Surgery aims to remove all visible disease from the abdomen, a procedure called complete cytoreductive surgery. Because DSRCT tends to coat abdominal surfaces rather than form a single removable mass, this surgery can be extensive. Both chemotherapy and complete surgical removal have been associated with improved survival, making them the cornerstones of treatment. Whole abdominal radiation therapy is sometimes added after surgery, though its benefit is less clearly established.
When the cancer returns or stops responding to initial treatment, second-line chemotherapy options include different drug combinations. These regimens have shown activity against resistant disease, but responses tend to be shorter than with first-line treatment.
Prognosis and Long-Term Outlook
DSRCT carries a difficult prognosis. It is one of the more aggressive sarcomas, and the five-year survival rate remains low, generally estimated in the range of 15% to 25% depending on the extent of disease and how completely it can be surgically removed. Patients who achieve complete surgical removal after chemotherapy tend to do meaningfully better than those with residual disease. In one institutional series, patients whose scans showed no remaining disease after treatment had progression-free survivals ranging from 2 to 10 years.

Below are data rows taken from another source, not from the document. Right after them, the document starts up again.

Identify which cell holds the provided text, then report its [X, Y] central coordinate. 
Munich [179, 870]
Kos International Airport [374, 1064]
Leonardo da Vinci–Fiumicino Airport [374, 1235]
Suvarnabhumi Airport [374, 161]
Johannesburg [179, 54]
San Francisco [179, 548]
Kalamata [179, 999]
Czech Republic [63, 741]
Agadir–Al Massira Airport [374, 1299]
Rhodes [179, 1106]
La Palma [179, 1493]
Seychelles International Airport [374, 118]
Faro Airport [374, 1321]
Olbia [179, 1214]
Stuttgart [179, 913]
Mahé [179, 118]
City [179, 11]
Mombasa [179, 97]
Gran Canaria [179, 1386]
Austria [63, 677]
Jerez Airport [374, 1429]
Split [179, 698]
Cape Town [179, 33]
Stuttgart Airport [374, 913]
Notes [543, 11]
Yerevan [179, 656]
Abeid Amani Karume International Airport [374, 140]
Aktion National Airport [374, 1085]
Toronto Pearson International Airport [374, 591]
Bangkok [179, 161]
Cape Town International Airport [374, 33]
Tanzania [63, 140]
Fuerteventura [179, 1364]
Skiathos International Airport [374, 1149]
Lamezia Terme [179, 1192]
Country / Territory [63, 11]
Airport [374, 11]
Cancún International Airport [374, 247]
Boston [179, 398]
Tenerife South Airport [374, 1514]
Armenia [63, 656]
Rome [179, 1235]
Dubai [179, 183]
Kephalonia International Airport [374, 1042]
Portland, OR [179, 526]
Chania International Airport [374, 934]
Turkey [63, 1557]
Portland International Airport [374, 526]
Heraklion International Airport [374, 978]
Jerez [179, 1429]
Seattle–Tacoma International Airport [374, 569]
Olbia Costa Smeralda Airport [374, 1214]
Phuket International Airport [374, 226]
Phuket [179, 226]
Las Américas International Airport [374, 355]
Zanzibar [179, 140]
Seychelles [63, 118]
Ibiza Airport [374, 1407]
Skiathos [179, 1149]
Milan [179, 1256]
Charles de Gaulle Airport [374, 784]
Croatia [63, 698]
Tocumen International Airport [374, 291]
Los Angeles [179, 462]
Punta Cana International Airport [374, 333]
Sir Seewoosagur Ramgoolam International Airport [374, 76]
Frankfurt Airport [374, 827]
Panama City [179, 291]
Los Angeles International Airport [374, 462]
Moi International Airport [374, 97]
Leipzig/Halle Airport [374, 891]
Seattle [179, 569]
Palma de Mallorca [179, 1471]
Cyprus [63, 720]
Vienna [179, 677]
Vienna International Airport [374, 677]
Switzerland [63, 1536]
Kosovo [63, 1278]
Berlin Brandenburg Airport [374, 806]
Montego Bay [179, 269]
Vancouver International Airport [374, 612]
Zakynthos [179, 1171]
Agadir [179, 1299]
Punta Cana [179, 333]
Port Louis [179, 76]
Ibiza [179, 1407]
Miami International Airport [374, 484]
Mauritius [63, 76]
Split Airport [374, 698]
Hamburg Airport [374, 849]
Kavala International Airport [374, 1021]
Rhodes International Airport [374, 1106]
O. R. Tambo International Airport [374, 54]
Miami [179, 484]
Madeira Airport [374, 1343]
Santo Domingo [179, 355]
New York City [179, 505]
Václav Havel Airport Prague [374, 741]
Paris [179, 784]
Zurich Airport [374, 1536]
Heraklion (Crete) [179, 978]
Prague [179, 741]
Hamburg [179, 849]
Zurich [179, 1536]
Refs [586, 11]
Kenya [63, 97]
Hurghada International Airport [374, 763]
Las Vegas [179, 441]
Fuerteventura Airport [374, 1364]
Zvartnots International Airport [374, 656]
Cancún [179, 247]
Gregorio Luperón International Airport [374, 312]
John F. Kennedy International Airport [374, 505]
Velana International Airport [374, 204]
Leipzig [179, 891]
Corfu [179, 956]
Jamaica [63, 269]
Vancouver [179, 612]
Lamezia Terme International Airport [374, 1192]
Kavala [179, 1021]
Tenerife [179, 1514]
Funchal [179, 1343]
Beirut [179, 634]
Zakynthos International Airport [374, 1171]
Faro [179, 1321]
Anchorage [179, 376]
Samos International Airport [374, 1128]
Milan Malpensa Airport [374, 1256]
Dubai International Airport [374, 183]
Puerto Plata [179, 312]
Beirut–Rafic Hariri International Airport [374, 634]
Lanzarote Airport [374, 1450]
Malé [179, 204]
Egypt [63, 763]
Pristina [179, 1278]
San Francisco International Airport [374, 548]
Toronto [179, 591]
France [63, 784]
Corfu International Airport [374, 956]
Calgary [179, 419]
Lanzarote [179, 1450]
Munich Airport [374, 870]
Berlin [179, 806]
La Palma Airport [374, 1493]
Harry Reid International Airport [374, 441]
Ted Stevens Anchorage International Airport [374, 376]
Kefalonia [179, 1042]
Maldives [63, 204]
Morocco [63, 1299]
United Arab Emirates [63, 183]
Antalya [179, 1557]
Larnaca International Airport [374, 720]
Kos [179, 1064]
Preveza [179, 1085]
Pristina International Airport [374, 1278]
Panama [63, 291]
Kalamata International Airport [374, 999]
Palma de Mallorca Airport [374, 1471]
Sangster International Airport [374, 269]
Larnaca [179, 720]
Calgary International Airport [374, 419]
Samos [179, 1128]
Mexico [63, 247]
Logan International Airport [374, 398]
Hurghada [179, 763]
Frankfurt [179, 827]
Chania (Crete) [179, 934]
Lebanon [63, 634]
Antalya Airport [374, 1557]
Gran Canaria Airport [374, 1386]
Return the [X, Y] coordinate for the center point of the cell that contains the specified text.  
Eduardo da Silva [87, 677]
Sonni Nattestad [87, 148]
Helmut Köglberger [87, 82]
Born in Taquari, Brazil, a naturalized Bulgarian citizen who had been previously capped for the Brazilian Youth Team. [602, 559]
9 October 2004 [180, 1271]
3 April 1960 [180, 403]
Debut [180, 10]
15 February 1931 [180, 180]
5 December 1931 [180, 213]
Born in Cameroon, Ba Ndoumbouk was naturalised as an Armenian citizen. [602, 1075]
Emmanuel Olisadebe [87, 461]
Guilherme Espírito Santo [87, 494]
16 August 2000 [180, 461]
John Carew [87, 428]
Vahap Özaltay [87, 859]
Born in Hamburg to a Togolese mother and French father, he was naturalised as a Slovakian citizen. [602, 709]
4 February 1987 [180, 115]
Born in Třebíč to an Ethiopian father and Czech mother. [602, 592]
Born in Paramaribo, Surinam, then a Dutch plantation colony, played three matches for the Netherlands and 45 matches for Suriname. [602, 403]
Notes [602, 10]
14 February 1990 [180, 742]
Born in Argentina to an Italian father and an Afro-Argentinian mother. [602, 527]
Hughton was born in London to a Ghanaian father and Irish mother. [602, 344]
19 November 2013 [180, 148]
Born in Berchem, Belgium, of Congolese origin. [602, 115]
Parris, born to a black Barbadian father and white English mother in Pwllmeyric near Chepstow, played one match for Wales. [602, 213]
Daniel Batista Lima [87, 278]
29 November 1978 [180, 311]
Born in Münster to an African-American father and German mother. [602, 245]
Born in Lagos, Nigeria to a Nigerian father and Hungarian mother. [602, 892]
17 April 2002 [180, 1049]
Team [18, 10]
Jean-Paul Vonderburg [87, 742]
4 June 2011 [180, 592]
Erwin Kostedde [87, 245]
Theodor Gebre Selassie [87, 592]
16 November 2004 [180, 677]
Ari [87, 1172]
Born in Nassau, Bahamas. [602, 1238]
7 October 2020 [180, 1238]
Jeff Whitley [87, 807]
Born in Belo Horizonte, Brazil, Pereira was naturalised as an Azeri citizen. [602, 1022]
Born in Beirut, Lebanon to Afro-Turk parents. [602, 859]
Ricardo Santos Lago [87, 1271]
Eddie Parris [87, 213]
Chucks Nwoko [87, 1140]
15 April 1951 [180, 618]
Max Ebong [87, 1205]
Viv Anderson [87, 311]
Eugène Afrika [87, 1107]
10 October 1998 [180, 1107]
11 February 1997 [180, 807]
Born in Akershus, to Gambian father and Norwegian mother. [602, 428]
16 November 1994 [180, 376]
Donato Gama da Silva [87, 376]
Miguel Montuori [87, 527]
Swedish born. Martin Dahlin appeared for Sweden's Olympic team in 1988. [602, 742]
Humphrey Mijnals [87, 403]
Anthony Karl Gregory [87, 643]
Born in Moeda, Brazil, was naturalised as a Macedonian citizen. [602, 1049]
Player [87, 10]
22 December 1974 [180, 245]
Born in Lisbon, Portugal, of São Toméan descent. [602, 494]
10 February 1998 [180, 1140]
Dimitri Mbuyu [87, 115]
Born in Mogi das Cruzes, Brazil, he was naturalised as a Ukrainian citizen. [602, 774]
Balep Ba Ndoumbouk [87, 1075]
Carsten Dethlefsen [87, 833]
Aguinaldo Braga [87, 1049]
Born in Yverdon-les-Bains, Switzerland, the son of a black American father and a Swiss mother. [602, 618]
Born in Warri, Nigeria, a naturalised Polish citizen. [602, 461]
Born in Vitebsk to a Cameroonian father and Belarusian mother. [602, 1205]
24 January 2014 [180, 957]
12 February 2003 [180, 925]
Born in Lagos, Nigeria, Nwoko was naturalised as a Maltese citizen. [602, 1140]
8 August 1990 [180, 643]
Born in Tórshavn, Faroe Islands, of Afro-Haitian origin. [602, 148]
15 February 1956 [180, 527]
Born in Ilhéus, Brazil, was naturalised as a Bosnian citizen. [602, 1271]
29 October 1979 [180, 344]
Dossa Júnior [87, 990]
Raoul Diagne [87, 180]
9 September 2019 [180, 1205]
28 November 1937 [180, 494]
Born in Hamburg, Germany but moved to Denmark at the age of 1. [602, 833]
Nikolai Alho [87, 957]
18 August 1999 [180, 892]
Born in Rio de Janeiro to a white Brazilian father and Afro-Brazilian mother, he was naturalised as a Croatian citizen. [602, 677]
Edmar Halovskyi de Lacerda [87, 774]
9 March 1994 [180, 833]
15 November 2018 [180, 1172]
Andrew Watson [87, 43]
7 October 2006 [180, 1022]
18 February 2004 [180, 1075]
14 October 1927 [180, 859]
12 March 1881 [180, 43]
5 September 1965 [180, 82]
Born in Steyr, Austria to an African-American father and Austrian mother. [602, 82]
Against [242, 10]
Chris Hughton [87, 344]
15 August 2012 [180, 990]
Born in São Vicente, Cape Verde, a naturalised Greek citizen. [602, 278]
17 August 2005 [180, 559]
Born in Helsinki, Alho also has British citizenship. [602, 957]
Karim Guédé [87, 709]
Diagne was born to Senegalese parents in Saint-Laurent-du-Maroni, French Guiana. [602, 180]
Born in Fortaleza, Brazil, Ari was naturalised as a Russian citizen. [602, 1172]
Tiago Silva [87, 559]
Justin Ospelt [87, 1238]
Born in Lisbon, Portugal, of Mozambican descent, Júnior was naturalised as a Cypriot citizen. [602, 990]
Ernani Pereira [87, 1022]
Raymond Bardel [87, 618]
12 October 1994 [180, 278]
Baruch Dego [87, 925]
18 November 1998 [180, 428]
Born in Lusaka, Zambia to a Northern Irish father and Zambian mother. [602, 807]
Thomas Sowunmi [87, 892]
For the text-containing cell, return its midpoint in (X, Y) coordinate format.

Recurrence is common even after apparently successful treatment. In the same series, one patient developed lung metastases three years after diagnosis despite initial response. Follow-up typically involves regular imaging, often combining PET/CT scans with contrast-enhanced CT. PET/CT has proven particularly useful when standard imaging findings are unclear, helping distinguish scar tissue from active tumor.
Targeted Therapies Under Investigation
Because DSRCT is driven by a single fusion protein, researchers are working to develop treatments that attack the cancer’s specific molecular vulnerabilities. Several approaches are moving toward or into clinical trials. Some target proteins that the fusion gene forces the cancer to depend on, including growth factor receptors and cell-cycle regulators. Others use immunotherapy strategies aimed at surface markers that DSRCT cells display at unusually high levels, such as a protein called B7-H3. There is also interest in therapies that target fragments of the fusion protein itself, training the immune system to recognize and destroy cells carrying it. Combination strategies pairing these targeted approaches with existing chemotherapy are a particular focus.